Related: 11 Big Ideas for a Small Dining Room
Boost Your Curb Appeal
Make no mistake: Curb appeal counts. Spend a weekend getting your exterior in order to ensure that your home feels welcoming to buyers the second they arrive. Power-wash the driveway and sidewalks, clean light fixtures, trim the greenery, and don't forget to throw down a welcome mat. Be sure to include the backyard in your curb-appeal checklist, so plan on sprucing up the patio, staining the deck, trashing old furniture, and getting your grill station in order before you open your home up to potential buyers.
Clear the Closets
Storage space is a key factor buyers consider when deciding whether or not to take the plunge. Spacious and organized closets will help sell your home faster—and possibly at a higher price point. Remove excess clothing, organize shoes, and leave only a few attractive pieces hanging for show. A fresh coat of light, reflective paint will help visually expand the space and highlight your home’s storage potential.
Work the Web
Because 90 percent of home buyers shop online first, sellers should consult with their real estate agent about devising a social media marketing plan that extends beyond the standard MLS listing. Some agents will create a video to upload to their own YouTube channel, or offer to profile your property on their Facebook page. It’s important to get as much online exposure as possible to increase the number of potential buyers.
Good lighting is crucial in making a home more sellable. Take down heavy drapery, open the curtains, and let the sun shine in. Cut back branches and shrubbery around windows to maximize natural light, and replace burned-out or inappropriately low-wattage bulbs with higher-wattage versions to create the impression of a bright, cheery interior. And remember to turn on all the house lights just before showing.
Related: 9 Smarter Spots for the TV
Nothing makes a home feel less inviting than dirty carpets; home buyers really don’t want to see evidence of your everyday wear and tear. If your carpets are in good condition but just a bit dingy, have them cleaned. Replace outdated or badly stained floor coverings, however, with fresh, neutral-colored substitutes. If you have hardwood floors, use specialty stain pens to hide scratches and scuff marks. In addition, screw down loose floorboards to prevent disruptive squeaks that might negatively affect house hunters taking the grand tour.
Store Extra Stuff
To give the appearance of greater square footage and airiness, remove any furniture that’s not absolutely necessary. Placing excess sofas, cabinets, and chairs in storage is a great way to free up space and showcase your home's architectural features and potential.
Spruce Up Spaces with Paint
While you may love your hot-pink wall color, chances are most buyers will not. To make your home attractive to the widest range of buyers, consider repainting rooms that may not be universally appealing. Home stagers and design professionals recommend that walls be swathed in warm whites, light beiges, or neutral grays.

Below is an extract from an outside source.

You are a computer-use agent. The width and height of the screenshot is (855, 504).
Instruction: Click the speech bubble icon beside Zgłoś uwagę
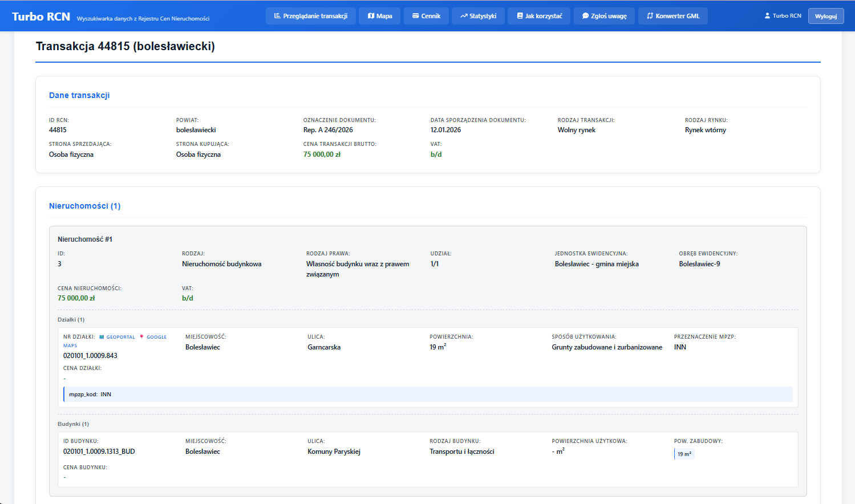[585, 16]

Incentivize with Insurance
Consider investing in a home buyer's warranty, especially if you live in an older home. You can transfer this specialty service contract to buyers, providing them with a form of insurance that will cover certain repairs or replacements within a specified amount of time after purchasing. Although it’s worth the investment, be forewarned that a warranty will set you back anywhere from $400 to $900, depending on the location of the house and the coverage options you choose.
Make Pet Provisions
Although it seems hard to believe, not everyone loves your dog as much as you do. Obvious evidence of pet residents, such as tufts of hair on the sofa or litter boxes displayed in plain sight, could deter and distract buyers. Remove your pets during showings, or at least contain them in a side room. Hide anything related to their maintenance routines, and make sure to pick up any waste from the yard on open house days.
Remove Fixtures You Plan to Keep
If you’re planning to keep certain window treatments, light fixtures, or built-in appliances, remove them now. If you don't, potential home buyers might assume these items are part of the package, which could cause problems down the line. Put away those special pieces—like that crystal chandelier you've grown to love—and replace them with inexpensive substitutes where necessary.
Empty the Garage
Buyers will want to evaluate the garage, so don't plan on using it as a catchall area for storage bins or moving boxes. Organize the space as much as possible, and power-wash the floors so guests can see the potential—not the problems—of this utilitarian room.
Related: 7 Things Every Great Garage Needs
Make Small But Mighty Updates
You may be under the impression that your home will sell faster if you first complete a few large-scale remodeling projects. But oftentimes these expensive upgrades don't really pay off. A more cost-efficient route might be to make small but impactful changes, such as regrouting tiles, replacing outdated hardware, or swapping out old light fixtures, to lend spaces the modern look they need without breaking the bank.
Locate Manuals and Warranties
While you may not have seen them in years, now is the time to track down all the user's manuals and warranties for the water heater, HVAC systems, appliances, swimming pool, and other amenities that will remain in the house once it’s sold. Having all this paperwork organized and available will not only make you appear more trustworthy as a seller, but will also eliminate some of the last-minute issues that could pop up during closing.
Related: 9 Home Organization Secret Weapons
Clean Up the Roof
Potential buyers are frequently put off by what they perceive as high-dollar risks, and one of the biggest red flags here is a dirty, dingy-looking roof. If you clean your roof's shingles and remove any discoloration, you’ll not only amp up your home's curb appeal, but you'll also curb any reservations interested parties may have about the age and condition of your exterior.